1. Explain the difference between syntax and semantics.
2. Who is credited for the first computer programming language? What year was it created?
3. How does machine language differ from assembly language?
4. What makes a good programming language?
5. What are tokens? How are they defined?
6. What are grammars?
7. Define source code. What does it contain?
8. What is logic programming?
- Algorithms: is an algorithm is a set of instructions designed to perform a specific task. Algorithms are often created as functions that serve as small programs that can be referenced by a larger program.

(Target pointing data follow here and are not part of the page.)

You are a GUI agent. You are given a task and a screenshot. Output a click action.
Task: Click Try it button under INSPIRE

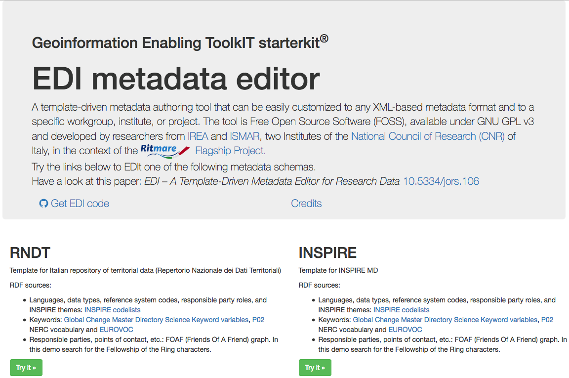click(x=315, y=368)
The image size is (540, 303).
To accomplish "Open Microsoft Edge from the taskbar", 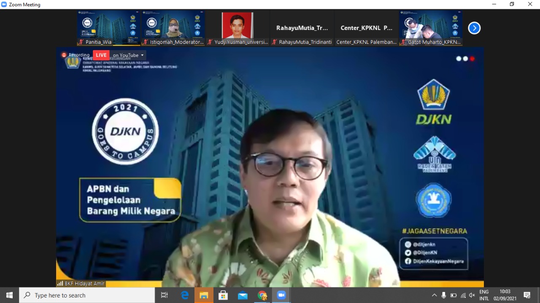I will (x=185, y=295).
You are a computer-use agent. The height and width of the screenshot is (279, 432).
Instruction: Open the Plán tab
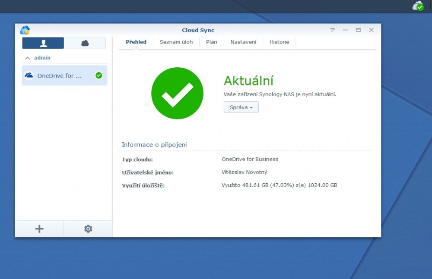212,42
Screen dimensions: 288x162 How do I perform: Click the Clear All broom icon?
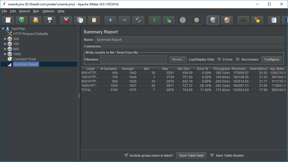(x=227, y=20)
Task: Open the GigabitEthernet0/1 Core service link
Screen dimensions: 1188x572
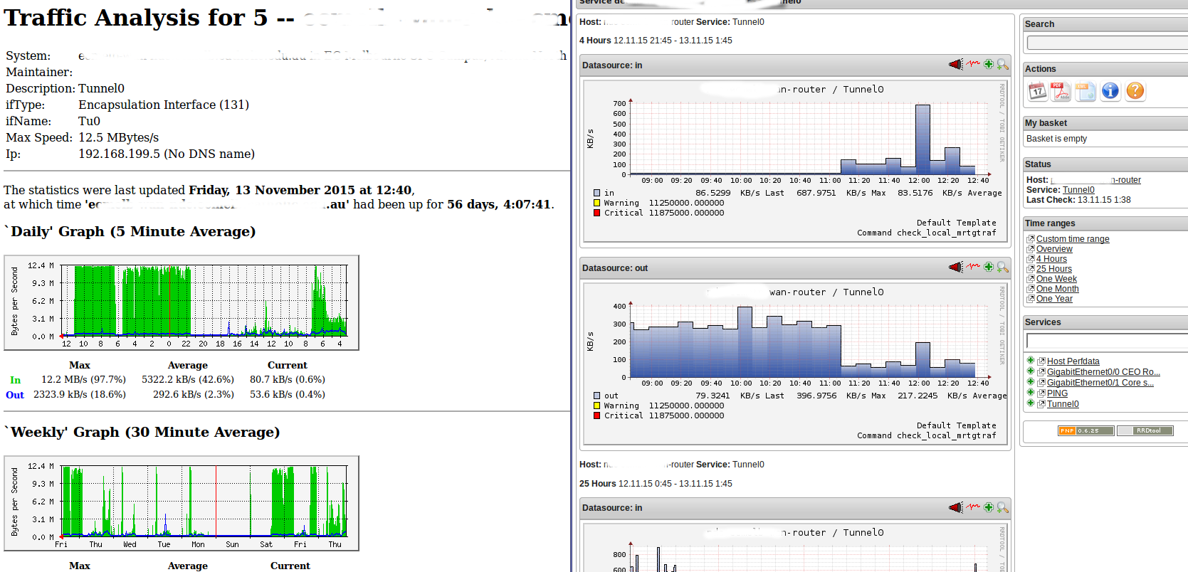Action: coord(1100,383)
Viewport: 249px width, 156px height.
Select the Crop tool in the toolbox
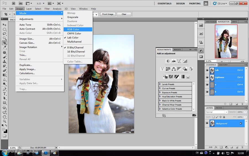[5, 43]
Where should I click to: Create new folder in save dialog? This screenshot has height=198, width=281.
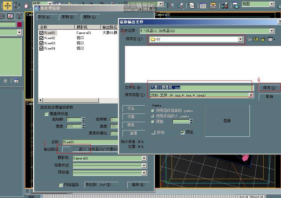pyautogui.click(x=263, y=39)
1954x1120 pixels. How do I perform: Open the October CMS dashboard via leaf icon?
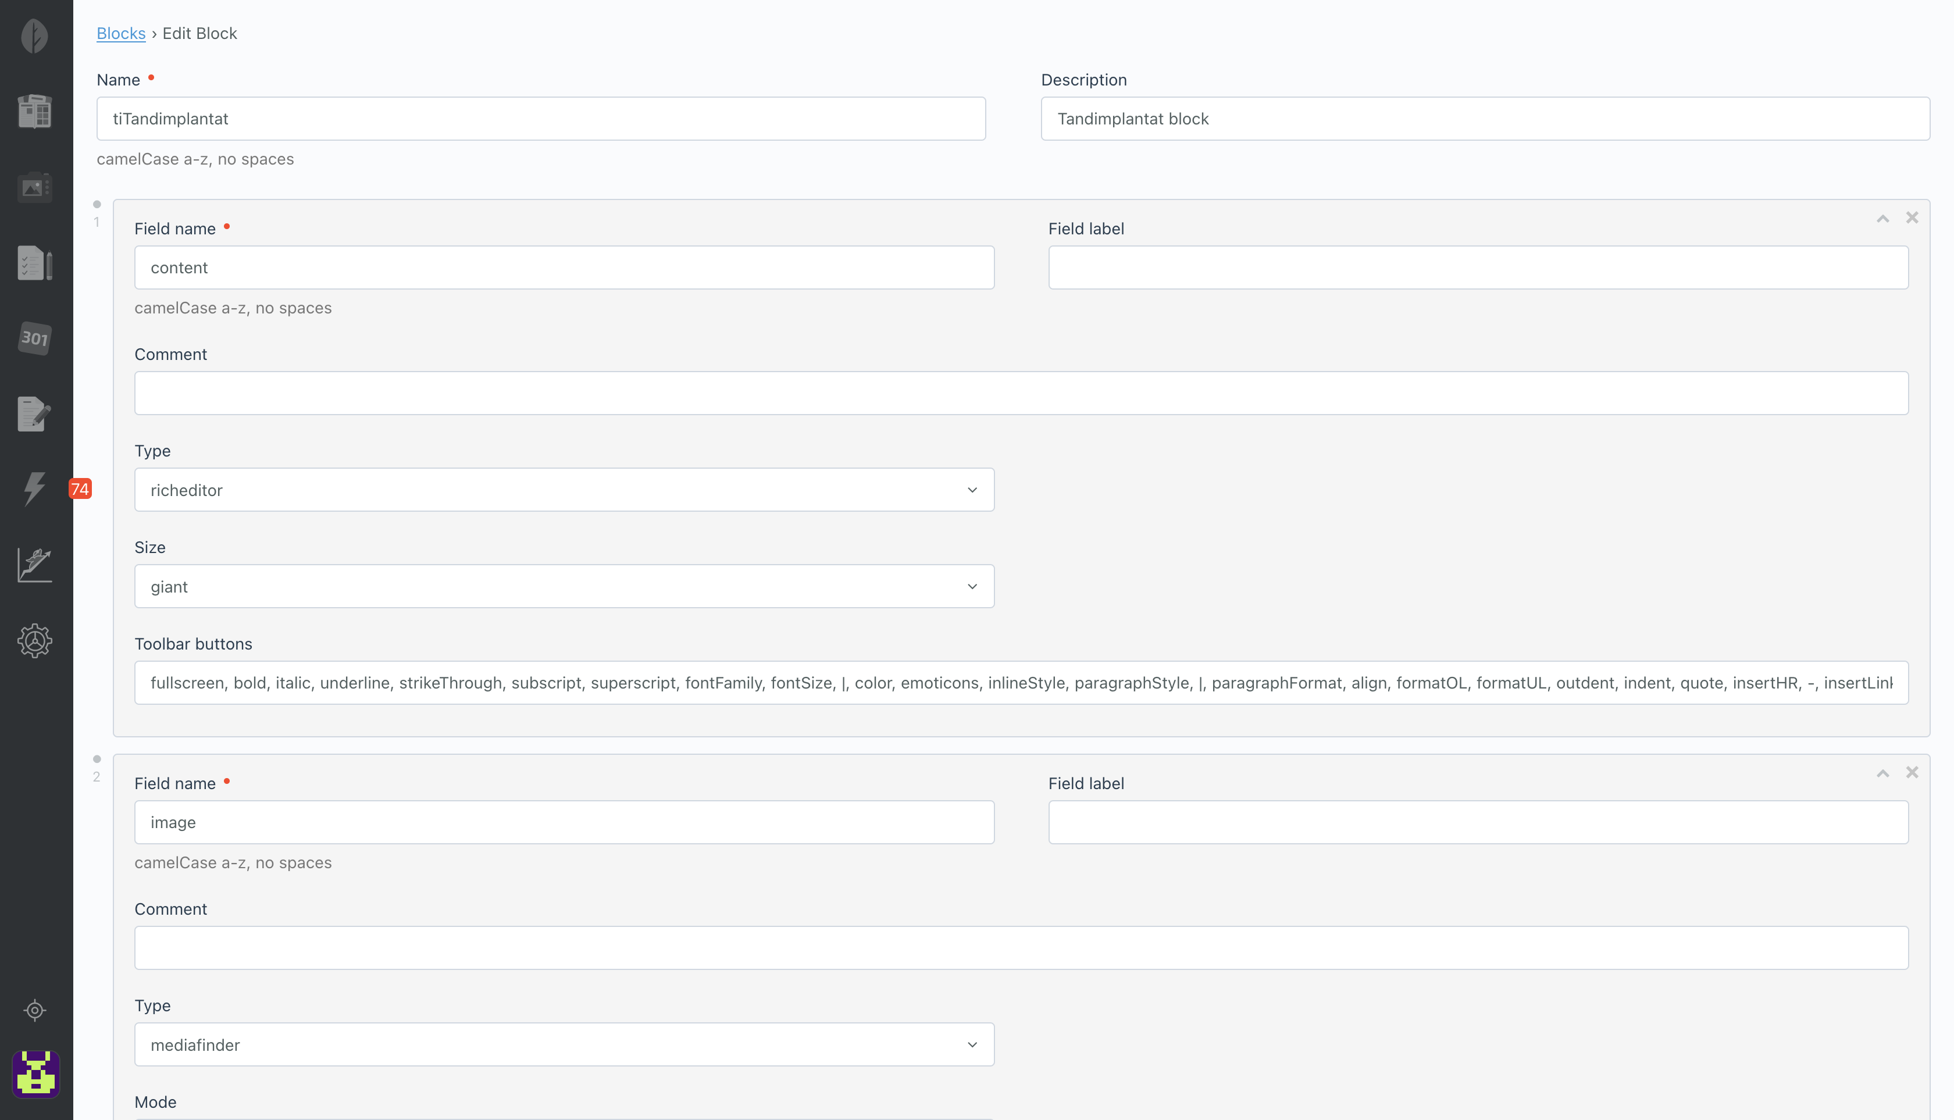(x=34, y=35)
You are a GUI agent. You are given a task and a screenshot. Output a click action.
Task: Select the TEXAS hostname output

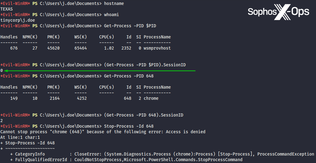click(x=6, y=9)
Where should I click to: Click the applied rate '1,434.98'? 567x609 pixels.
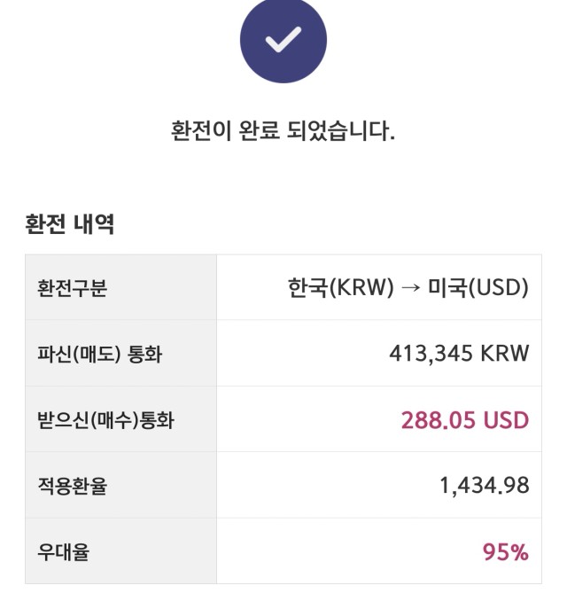(485, 486)
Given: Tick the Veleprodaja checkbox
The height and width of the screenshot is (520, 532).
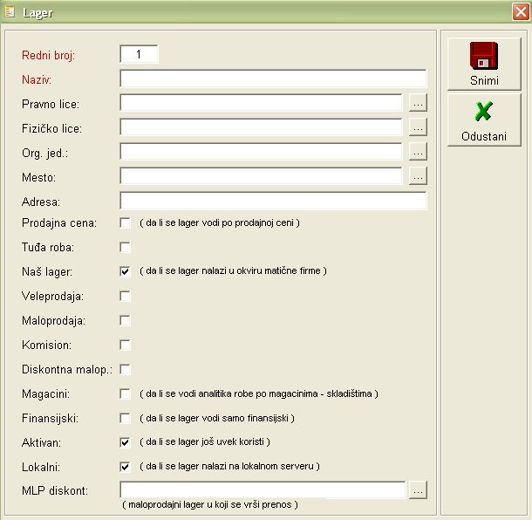Looking at the screenshot, I should pos(125,296).
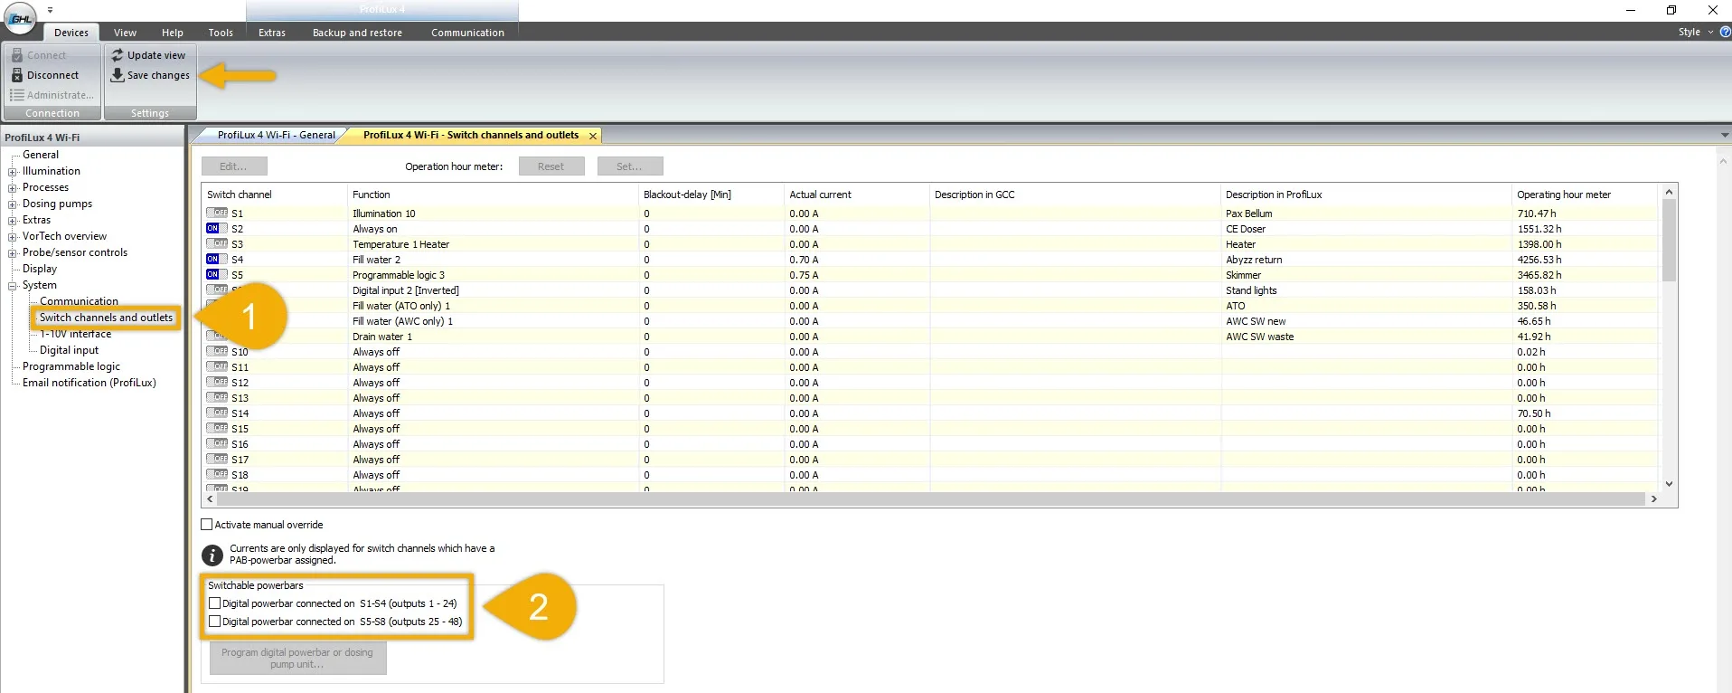
Task: Switch to ProfiLux 4 Wi-Fi General tab
Action: pyautogui.click(x=276, y=136)
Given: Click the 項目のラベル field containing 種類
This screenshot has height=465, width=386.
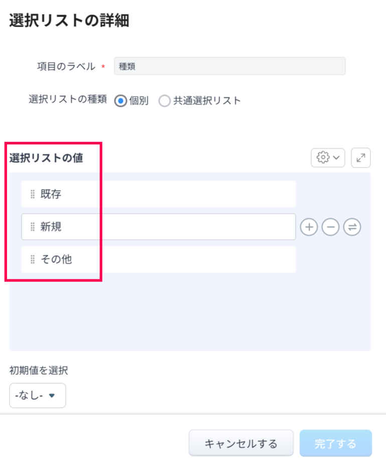Looking at the screenshot, I should click(229, 66).
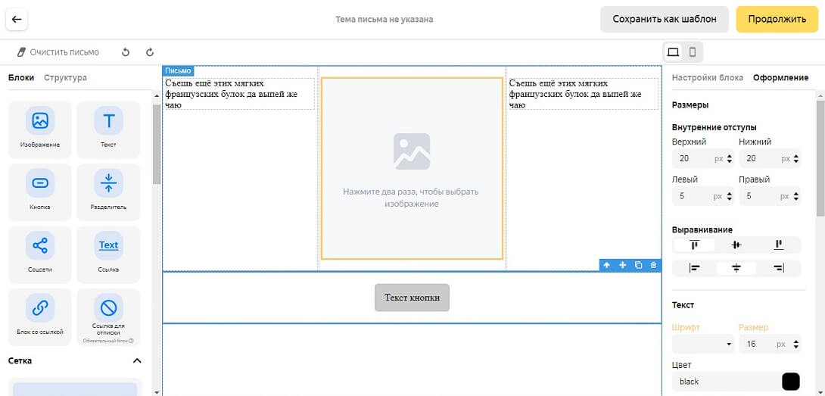Image resolution: width=825 pixels, height=396 pixels.
Task: Switch to Настройки блока tab
Action: (x=707, y=77)
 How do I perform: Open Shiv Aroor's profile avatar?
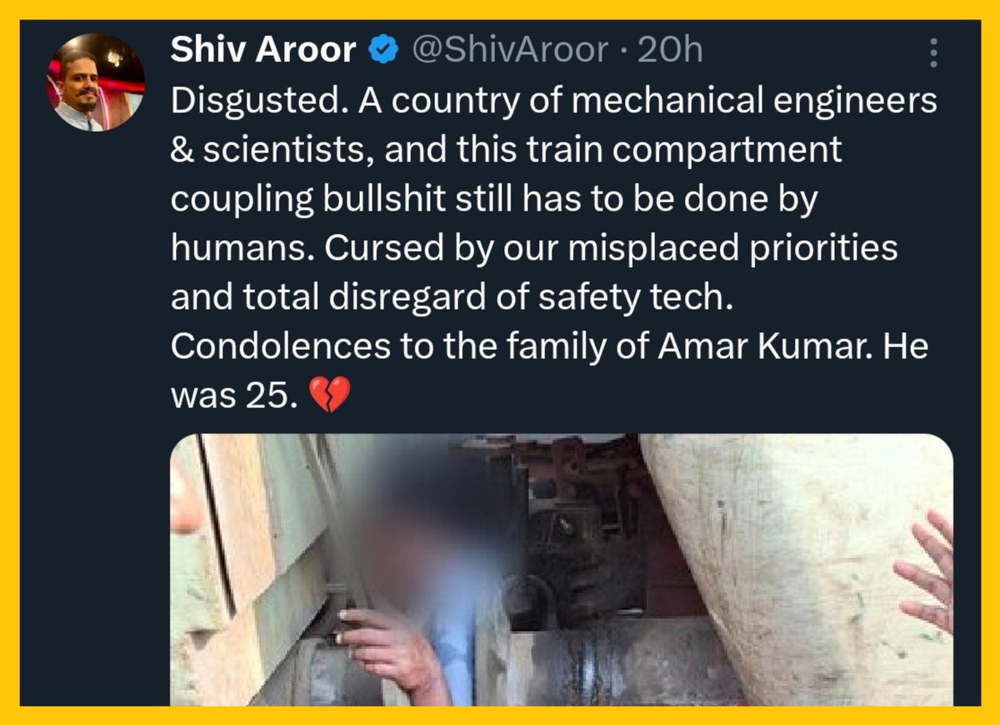pos(97,82)
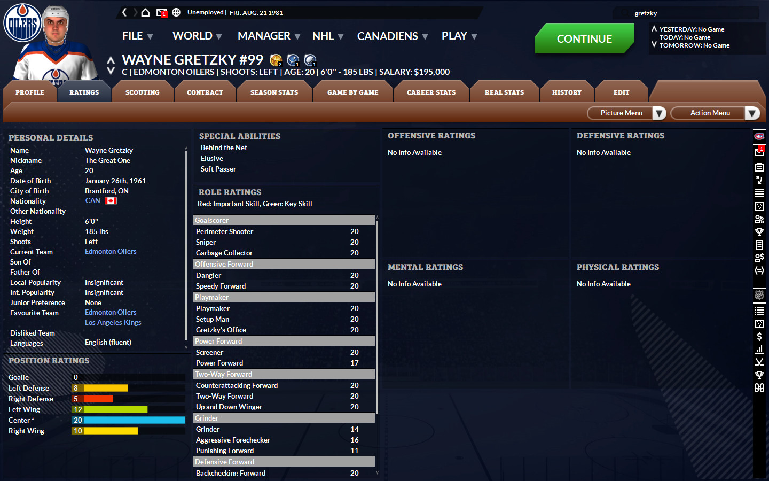The height and width of the screenshot is (481, 769).
Task: Open the dollar finances icon in right sidebar
Action: coord(759,336)
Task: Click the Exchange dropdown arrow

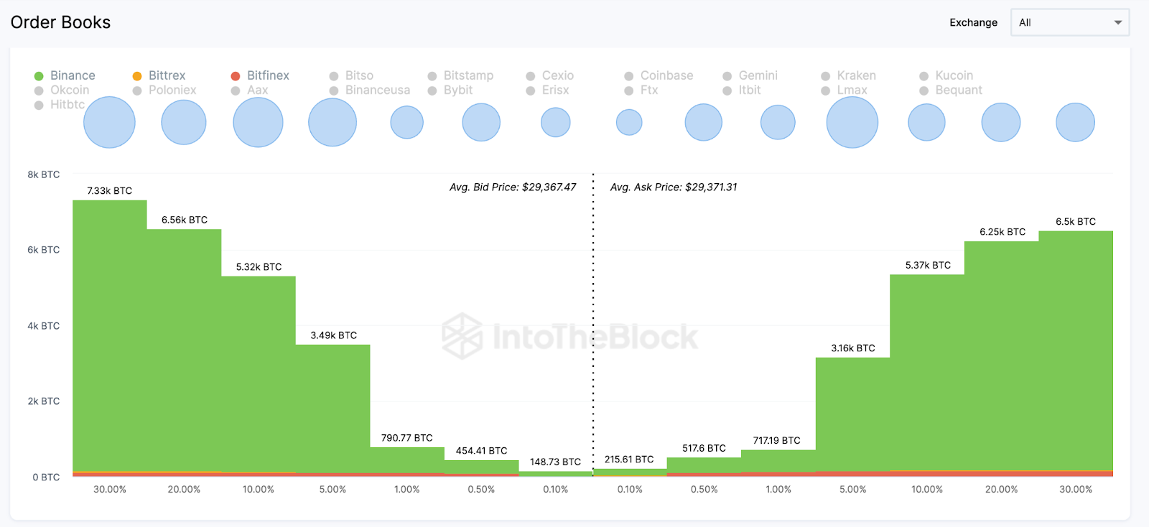Action: tap(1118, 22)
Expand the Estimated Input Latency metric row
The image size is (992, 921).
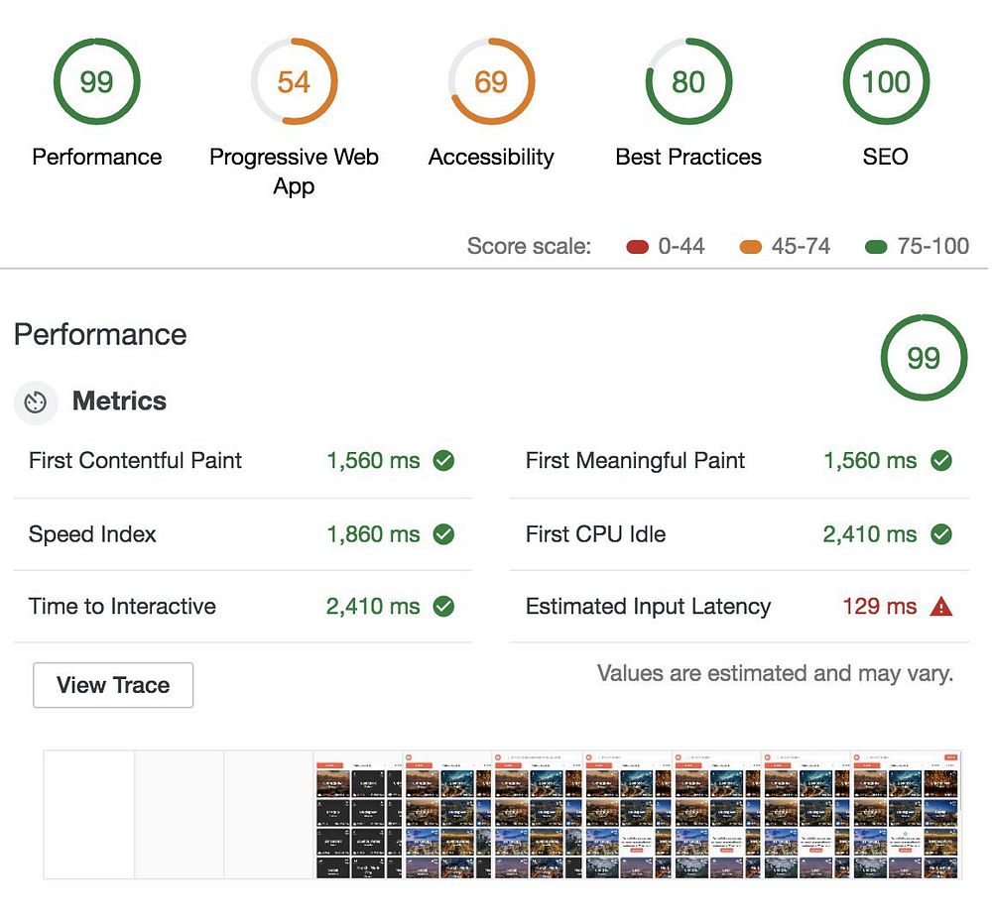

- Array: is a list of related values.
- Array Programming: which is also known as vector or multi-dimensional programming languages, perform operations on scalars to apply transparently to vectors, matrices, and higher-dimensional arrays
- Class: is a set of instructions to build a specific type of object.
- Conditional: is an expression that evaluates to either true or false to determine the flow through if and while statements.
- Compiler: is a software program that translates source code of high-level programming language into a low-level object code (binary code) in machine language.
- Computer Programming Language: expresses a set of instructions for a digital computer.
- Datatype: tells what kind of data that value can have.
- Formal Language: abides by the rules of syntax and semantics.
- Function: is a module of code that performs a specific task, usually taking in data, processing it, and returning a result.
- Functional Programming: is a declarative programming paradigm that treats the execution of code as if it is the evaluation of mathematical functions, while avoiding changing the program’s state or mutable data.
- Grammars: are set of rules that define the syntax or arrangement of tokens to provide meaningful phrases of the programming language.
- Lexical Analyzer: is also known as, Lex. Lex reads input stream and converts it to source code in C programming language (.c file).
- Logic Programming: is a programming paradigm that is largely based on formal logic. A program that is written in a logic programming language is simply a set of statements in logical form, expressing facts and rules about a problem domain.
- Loop: is a function that iterates through a statement until the statement becomes false.
- Natural Language: is the language used in everyday conversations with humans.
- Object-Oriented Programming (OOP): is based on the principle of defining “objects”, which are like houses in this analogy, through “classes”, which are like the blueprints for the houses.
- Paradigm: the style of building the structure and elements of a computer program.
- Procedural Programming: is derived from structured programming, is based upon the computer programming concept of the procedure call.
- Programming Language Specification: ALGOL became a model for how later language specifications were written.
- Semantics: a precise set of rules that tell you the meanings of the symbols and legal expressions.
- Side Effects: changes in state that do not depend on the function inputs.
- Source code: is the set of instructions and statements written in a programming language. The source code will contain declarations, instructions, functions, loops and other statements, which act as instructions for the program.
- Syntax: a precise set of rules that determine the structure of statements, allowed symbols, and the combination of legal expressions.
- System Programming: is the activity of programming a computer’s operating system software.
- TIOBE Index: ranks the popularity of programming languages.
- Tokens: are sets of symbols or strings with meanings and they form together to build up the language.
- Turing Complete: are able to compute any calculation that a programmable computer can.
- Variable: is a suggestive name that represents a value to be used independently of the information it represents.